**TEXTE**
+ + + + +
Zaid Abdulnasser: « Face à la répression, notre réponse est la fermeté ! »

Depuis plusieurs semaines, une large campagne internationale a lieu en soutien à Zaid Abdulnasser. Réfugié palestinien né en Syrie et coordinateur de Samidoun Deutschland, il est menacé par l’État allemand de se voir retirer son titre de séjour en raison de son engagement politique au sein de Samidoun et de Masar Badil.

 

Zaid Abdulnasser

Zaid Abdulnasser

 

Plus de 150 organisations (*) dans le monde mobilisées et des actions de soutien dans de nombreux pays, du Pérou en passant par les États-Unis et le Danemark, témoignent du développement de la campagne #StandWithZaid et soulignent que cette attaque est une attaque contre l’ensemble des Palestiniens et leur mouvement de solidarité en Europe. Nous reproduisons ci-dessous une interview de Zaid Abdulnasser accordée journal germanophone Perspektive qui revient sur cette mobilisation et les enjeux qu’elle porte.

 

L’État allemand menace de te retirer ton permis de séjour. Que te reproche-t-on concrètement ?

J’ai reçu une lettre de l’Office fédéral de l’immigration et des réfugiés. Dans la lettre, il est dit qu’il y a eu une communication du Land de Berlin selon laquelle je suis un activiste de l’organisation de solidarité avec les prisonniers palestiniens Samidoun et d’une autre organisation, à savoir Masar Badil. C’est pourquoi, comme il est écrit textuellement à mon intention, « une procédure de retrait a été engagée concernant la protection que vous avez reçue de l’Office fédéral ». Il est dit que l’intérêt public de la reprise doit être mis en balance avec mon intérêt privé.
+ + + + +
**EXTRAIT DE DONNÉES**

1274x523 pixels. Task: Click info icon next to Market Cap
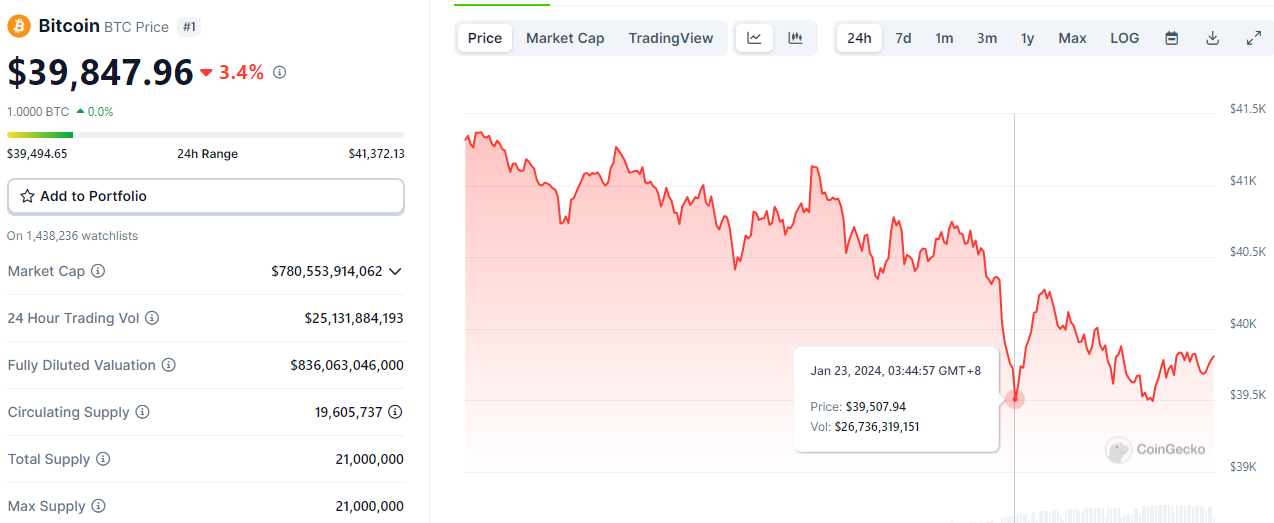coord(98,271)
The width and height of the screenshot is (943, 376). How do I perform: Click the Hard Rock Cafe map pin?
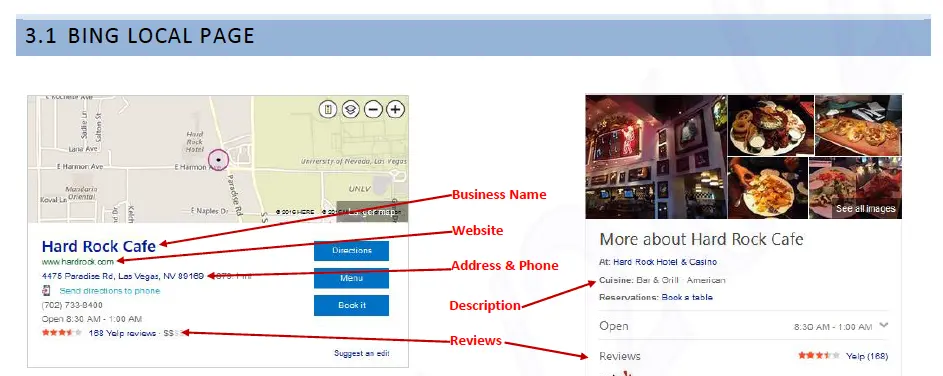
+ + + + +
**CONSIGNE**
Dans le texte sur Zaid Abdulnasser, relevez tous les pays nommés comme lieux d'actions de soutien à la campagne.

**CORRIGÉ**
Pérou, États-Unis, Danemark